(Stored records)
▼▼▼
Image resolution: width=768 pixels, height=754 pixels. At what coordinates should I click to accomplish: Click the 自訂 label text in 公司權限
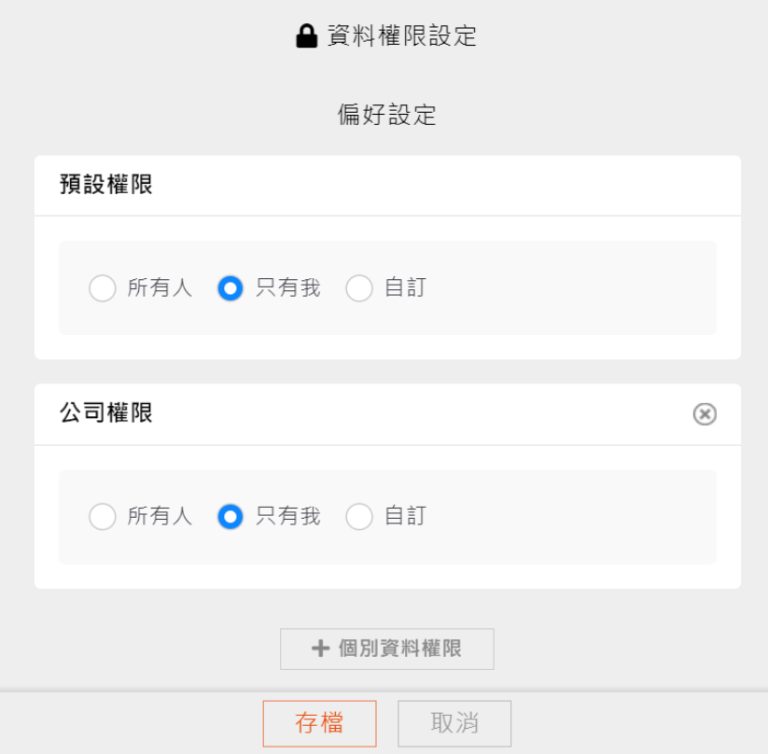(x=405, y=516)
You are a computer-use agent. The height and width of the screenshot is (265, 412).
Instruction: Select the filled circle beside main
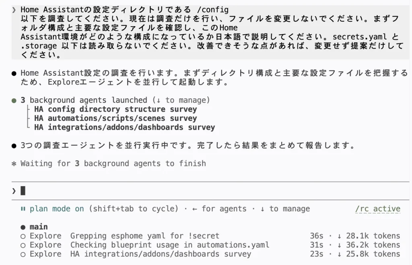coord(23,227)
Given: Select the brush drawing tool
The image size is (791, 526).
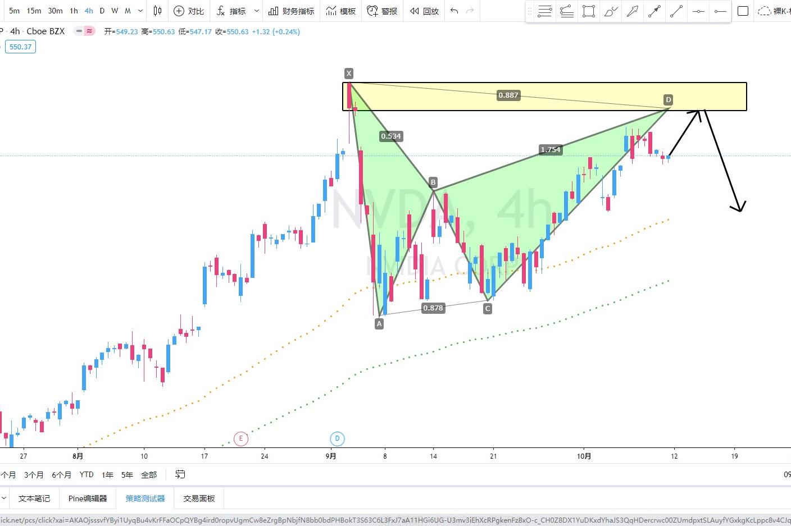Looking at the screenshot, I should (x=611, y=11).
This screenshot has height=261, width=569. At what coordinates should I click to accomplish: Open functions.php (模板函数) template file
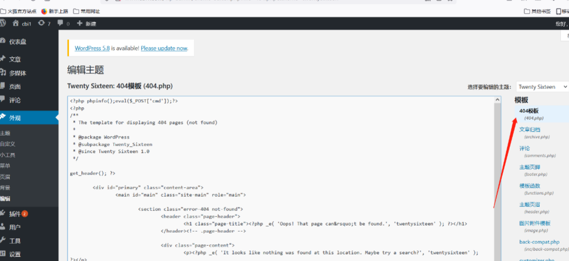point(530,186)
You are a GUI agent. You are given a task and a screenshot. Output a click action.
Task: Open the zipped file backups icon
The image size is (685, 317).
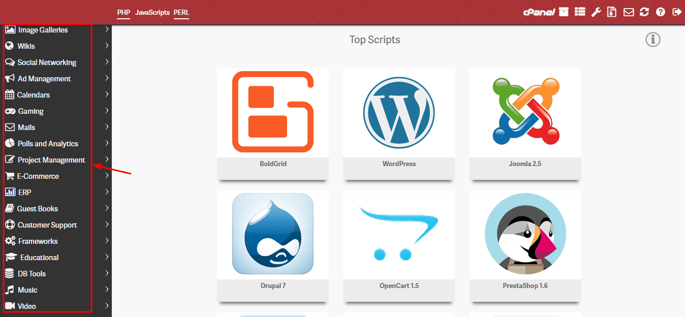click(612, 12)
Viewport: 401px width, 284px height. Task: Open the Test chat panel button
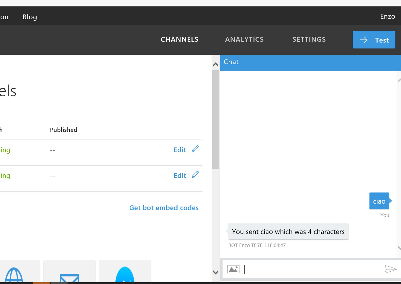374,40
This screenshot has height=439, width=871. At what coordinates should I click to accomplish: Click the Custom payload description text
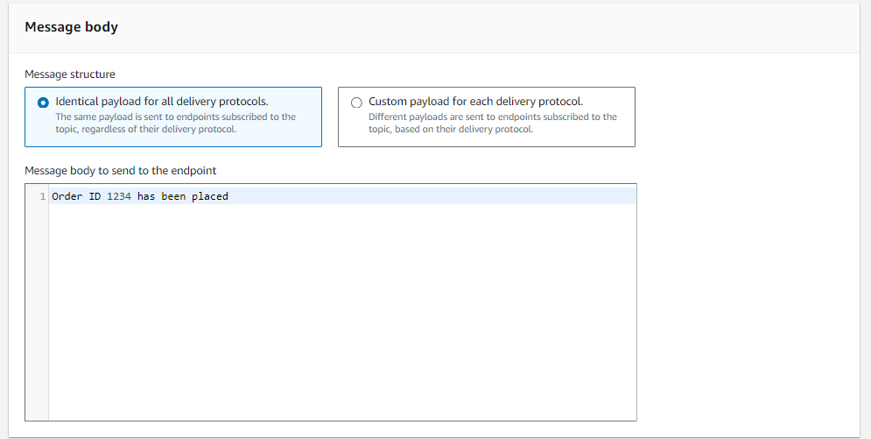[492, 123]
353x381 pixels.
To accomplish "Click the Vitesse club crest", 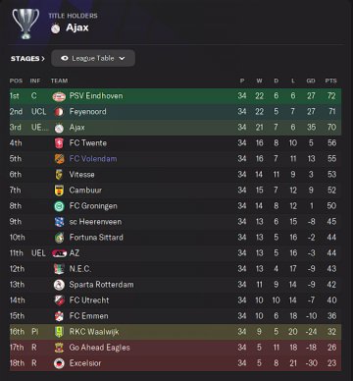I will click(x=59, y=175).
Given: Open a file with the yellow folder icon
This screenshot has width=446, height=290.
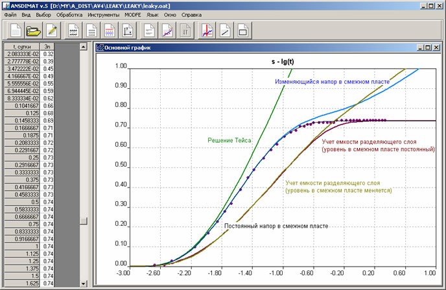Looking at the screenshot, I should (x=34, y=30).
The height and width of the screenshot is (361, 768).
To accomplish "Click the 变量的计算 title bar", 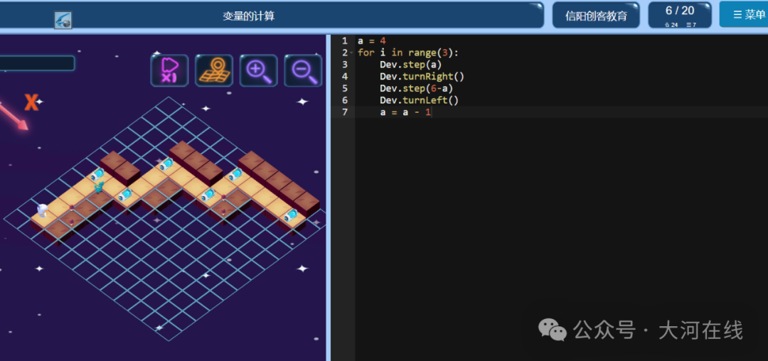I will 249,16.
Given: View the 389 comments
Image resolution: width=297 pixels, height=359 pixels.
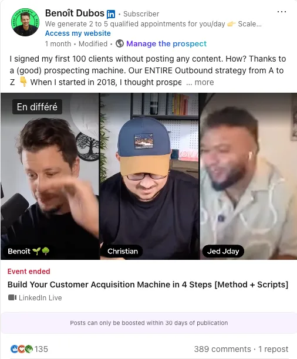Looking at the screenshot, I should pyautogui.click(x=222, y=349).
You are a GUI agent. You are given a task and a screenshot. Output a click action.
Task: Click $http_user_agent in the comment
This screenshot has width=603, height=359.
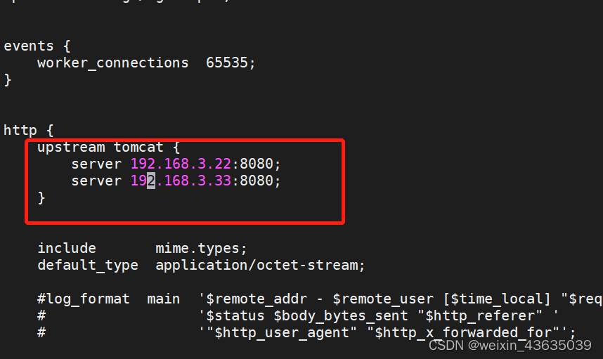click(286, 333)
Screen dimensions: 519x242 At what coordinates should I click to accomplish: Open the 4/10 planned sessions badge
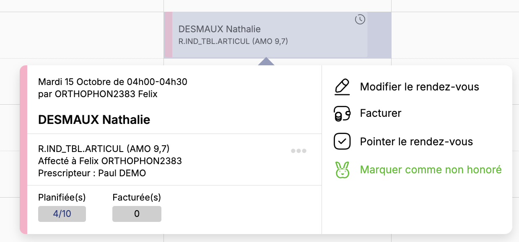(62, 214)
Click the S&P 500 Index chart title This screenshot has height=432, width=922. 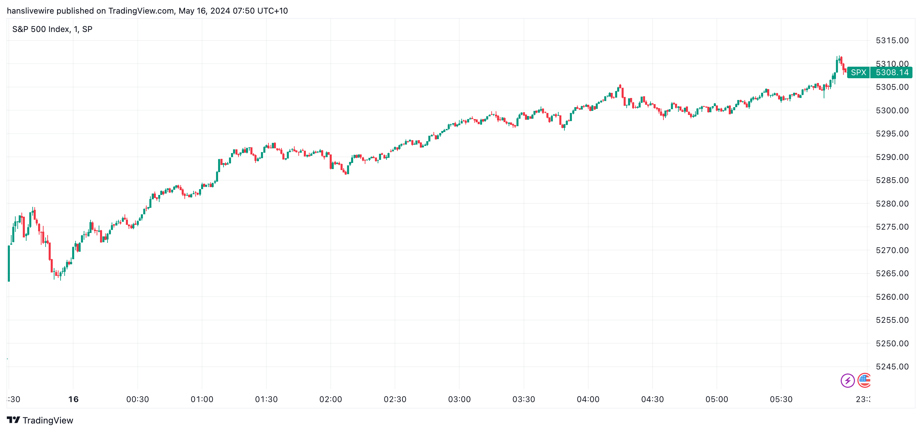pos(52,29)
▲▲▲
Among the records above, locate the line containing "The image size is (685, 317)." and the line containing "353x381 pixels.", then transcribe exactly the lines starting at the first and ending at the second, with no pictures.

## OUTPUT OF THE EXERCISE
The image size is (685, 317).
click(612, 12)
Viewport: 401px width, 284px height. Task: Open the Test chat panel button
374,40
This screenshot has height=439, width=871. At what coordinates should I click to accomplish: Click the Custom payload description text
[492, 123]
353x381 pixels.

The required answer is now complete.